Kejaksaan Negeri Bima berharap dapat membangun generasi muda yang sadar hukum, berkarakter, dan mampu menjadi teladan di lingkungan masyarakat.
“Berbagai permasalahan di masyarakat khususnya generasi muda antara lain kenakalan remaja, tindak pidana narkotika, pornografi, kekerasan, media sosial dan paham radikalisme serta terorisme. Kenakalan remaja menjadi ancaman yang serius dan ini membutuhkan perhatian yang serius dari pemerintah dan masyarakat,” tegas Virdis.

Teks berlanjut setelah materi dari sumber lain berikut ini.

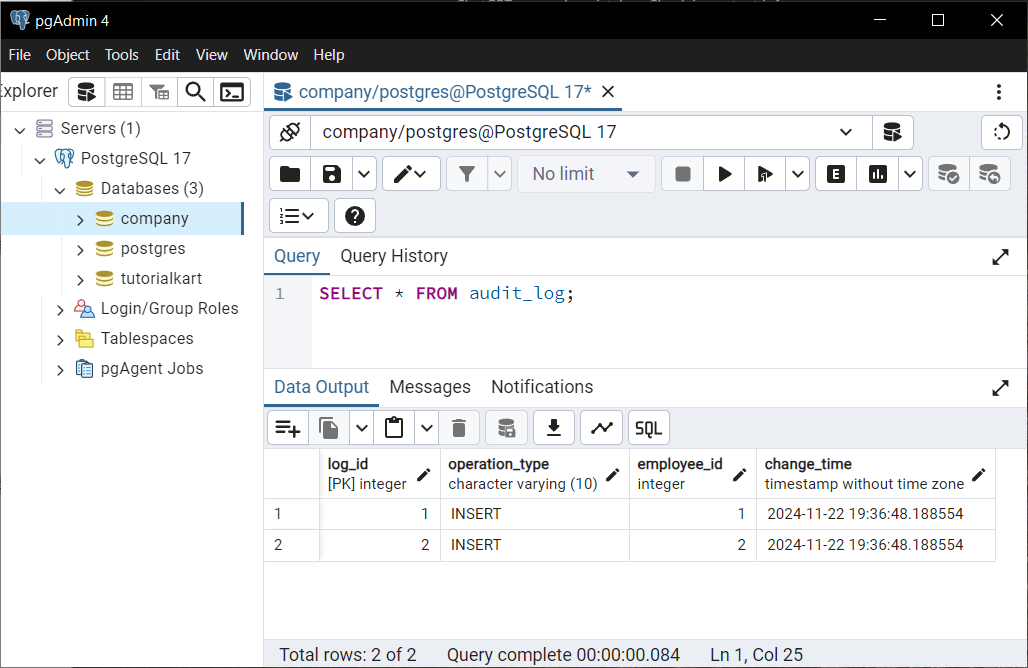Switch to the Messages tab
The image size is (1028, 668).
(x=430, y=387)
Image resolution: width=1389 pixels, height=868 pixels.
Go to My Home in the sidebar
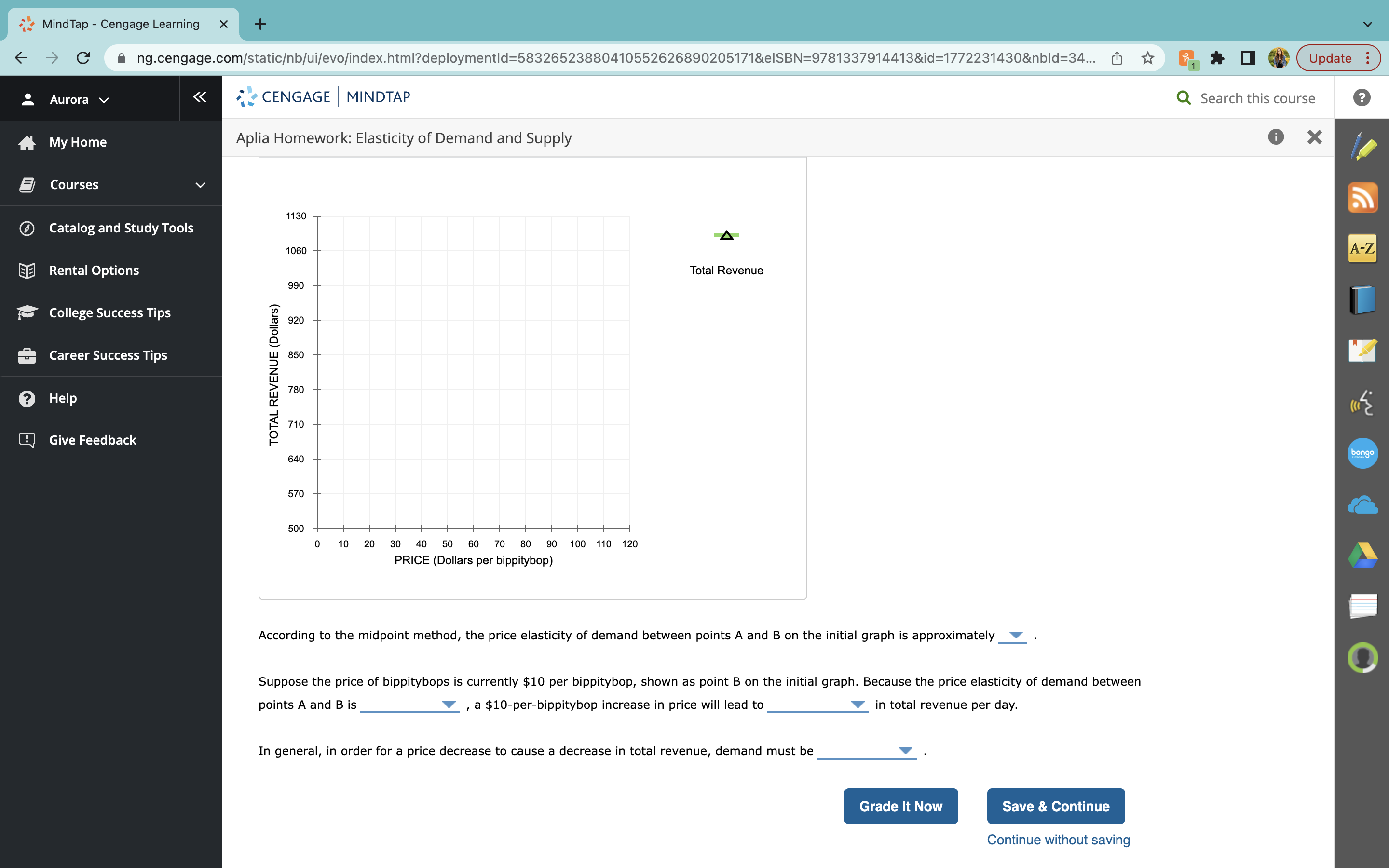pyautogui.click(x=78, y=142)
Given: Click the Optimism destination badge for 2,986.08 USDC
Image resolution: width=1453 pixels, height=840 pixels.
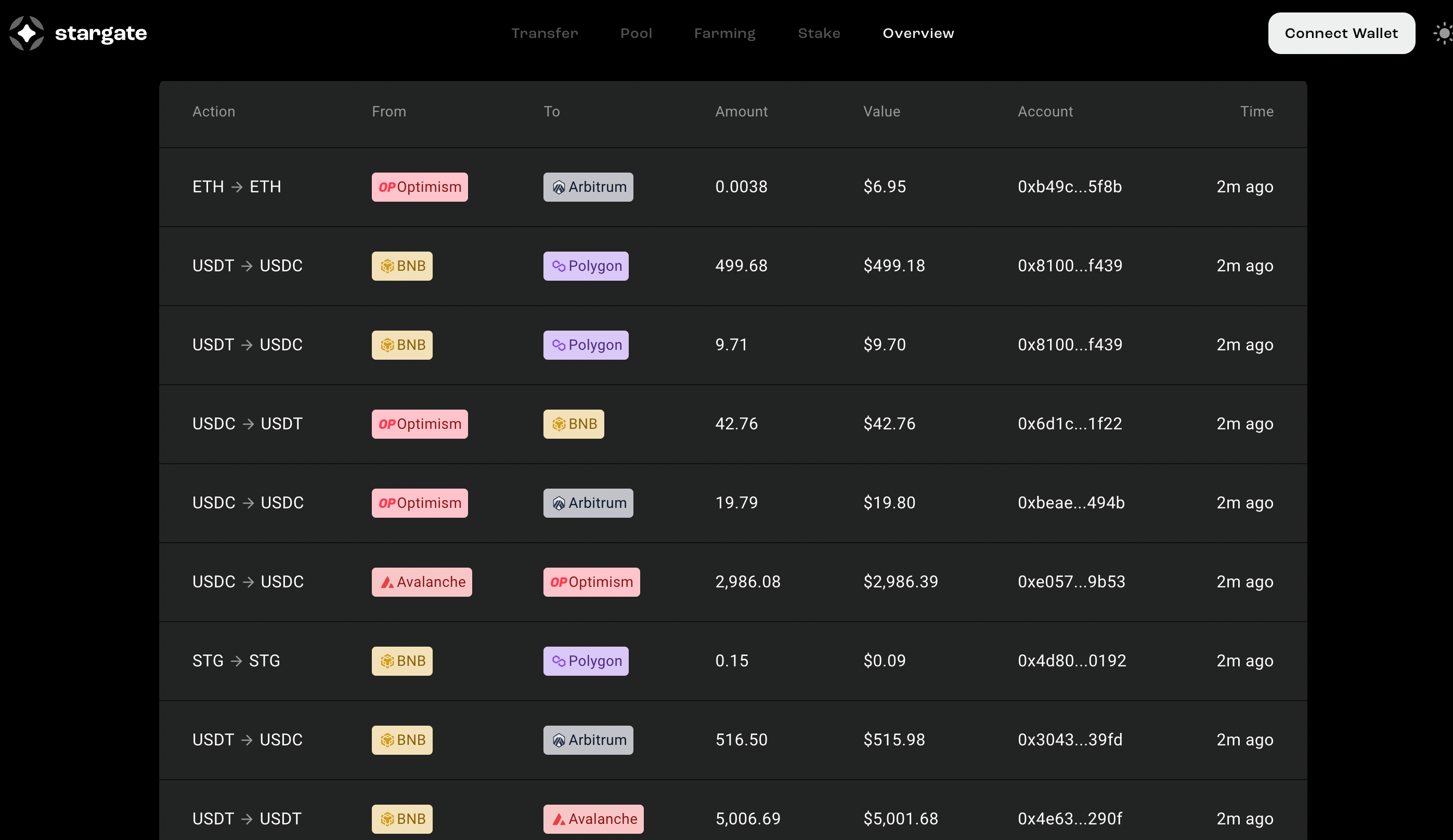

Materi penyuluhan hukum disampaikan pula secara interaktif oleh tim dari Kejaksaan Negeri Bima: Verian Rifqi Refliana dan Aditya Khrisna Murti. Kegiatan berlangsung interaktif dengan sesi tanya jawab antara para santri dan pemateri. Para peserta tampak antusias mengikuti jalannya program Jaksa Masuk Sekolah tersebut.
Sementara itu, Ketua DPD LDII Kota Bima, Umar Hamdan, mengapresiasi atas kehadiran Kejaksaan Negeri Bima dalam memberikan edukasi hukum kepada para santri. “Kegiatan tersebut sangat penting sebagai bekal bagi generasi muda agar memahami aturan hukum dan mampu menjaga diri dari berbagai pengaruh negatif di tengah perkembangan zaman,” ujar Umar.
Hal senada disampaikan Ketua Pondok Pesantren Al Azis Manggemaci, KH. Abubakar, menurutnya edukasi hukum sangat penting, agar para santri memiliki pemahaman yang baik tentang aturan hukum, etika pergaulan, dan tanggung jawab sebagai generasi penerus bangsa.